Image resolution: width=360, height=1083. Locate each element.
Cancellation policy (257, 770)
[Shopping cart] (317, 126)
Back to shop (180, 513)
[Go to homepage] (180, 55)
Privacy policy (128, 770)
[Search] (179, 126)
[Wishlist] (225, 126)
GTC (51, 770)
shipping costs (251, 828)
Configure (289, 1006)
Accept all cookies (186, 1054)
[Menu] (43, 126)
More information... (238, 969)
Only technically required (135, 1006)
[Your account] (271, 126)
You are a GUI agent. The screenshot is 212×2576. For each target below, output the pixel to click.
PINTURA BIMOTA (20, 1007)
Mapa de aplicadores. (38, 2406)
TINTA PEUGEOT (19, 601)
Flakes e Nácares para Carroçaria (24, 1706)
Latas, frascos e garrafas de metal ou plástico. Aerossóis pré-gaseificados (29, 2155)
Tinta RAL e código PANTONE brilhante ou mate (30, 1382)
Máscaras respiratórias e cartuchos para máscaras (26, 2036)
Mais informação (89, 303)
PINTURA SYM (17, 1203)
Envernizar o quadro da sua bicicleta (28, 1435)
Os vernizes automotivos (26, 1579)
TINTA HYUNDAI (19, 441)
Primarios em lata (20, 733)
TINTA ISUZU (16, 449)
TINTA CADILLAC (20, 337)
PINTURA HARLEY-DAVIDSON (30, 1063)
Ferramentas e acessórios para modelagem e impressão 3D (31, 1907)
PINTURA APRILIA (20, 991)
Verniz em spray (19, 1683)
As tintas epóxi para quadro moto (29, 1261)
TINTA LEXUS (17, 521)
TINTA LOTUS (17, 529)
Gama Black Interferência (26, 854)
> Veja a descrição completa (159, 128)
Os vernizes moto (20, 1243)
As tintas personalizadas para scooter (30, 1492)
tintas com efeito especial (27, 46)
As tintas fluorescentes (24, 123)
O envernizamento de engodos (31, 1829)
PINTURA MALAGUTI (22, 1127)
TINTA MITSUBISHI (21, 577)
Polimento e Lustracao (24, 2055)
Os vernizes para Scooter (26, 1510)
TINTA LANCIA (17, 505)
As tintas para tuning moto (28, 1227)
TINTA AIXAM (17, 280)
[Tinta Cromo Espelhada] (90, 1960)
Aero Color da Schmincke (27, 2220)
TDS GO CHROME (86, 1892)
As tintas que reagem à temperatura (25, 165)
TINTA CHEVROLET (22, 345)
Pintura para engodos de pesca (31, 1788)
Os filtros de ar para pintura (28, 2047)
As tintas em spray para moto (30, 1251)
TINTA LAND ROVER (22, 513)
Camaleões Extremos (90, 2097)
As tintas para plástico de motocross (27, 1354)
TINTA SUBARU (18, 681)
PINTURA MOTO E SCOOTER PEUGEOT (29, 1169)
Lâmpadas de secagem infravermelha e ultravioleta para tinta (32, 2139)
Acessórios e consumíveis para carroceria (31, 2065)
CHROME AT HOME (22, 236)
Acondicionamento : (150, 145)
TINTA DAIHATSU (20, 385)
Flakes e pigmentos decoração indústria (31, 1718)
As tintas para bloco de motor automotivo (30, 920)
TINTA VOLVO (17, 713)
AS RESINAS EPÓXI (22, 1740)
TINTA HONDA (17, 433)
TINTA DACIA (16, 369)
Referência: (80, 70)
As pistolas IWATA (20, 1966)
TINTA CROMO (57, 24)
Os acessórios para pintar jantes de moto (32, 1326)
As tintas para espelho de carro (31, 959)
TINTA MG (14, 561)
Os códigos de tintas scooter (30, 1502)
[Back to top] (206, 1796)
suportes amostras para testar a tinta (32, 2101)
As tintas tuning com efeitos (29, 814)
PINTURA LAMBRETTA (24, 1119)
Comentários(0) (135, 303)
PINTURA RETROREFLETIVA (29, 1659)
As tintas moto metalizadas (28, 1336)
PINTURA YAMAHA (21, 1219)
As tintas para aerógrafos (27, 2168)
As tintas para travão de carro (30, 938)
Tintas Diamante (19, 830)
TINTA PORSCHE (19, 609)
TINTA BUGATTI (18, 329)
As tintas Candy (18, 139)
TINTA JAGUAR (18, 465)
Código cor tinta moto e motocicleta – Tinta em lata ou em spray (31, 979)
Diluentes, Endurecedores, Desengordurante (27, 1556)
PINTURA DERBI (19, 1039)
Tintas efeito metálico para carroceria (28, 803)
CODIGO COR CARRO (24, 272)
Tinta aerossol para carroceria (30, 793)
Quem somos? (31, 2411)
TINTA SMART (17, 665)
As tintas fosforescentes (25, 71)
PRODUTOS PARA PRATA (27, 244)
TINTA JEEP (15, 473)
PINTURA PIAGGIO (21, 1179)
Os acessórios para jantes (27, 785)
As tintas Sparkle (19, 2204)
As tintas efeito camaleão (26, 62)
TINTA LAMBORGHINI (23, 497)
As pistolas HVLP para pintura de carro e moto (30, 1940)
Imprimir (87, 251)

+++++

What you are asked to do: Going through the data above, return each line with the word "PEUGEOT".

Task output:
TINTA PEUGEOT (19, 601)
PINTURA MOTO E SCOOTER PEUGEOT (29, 1169)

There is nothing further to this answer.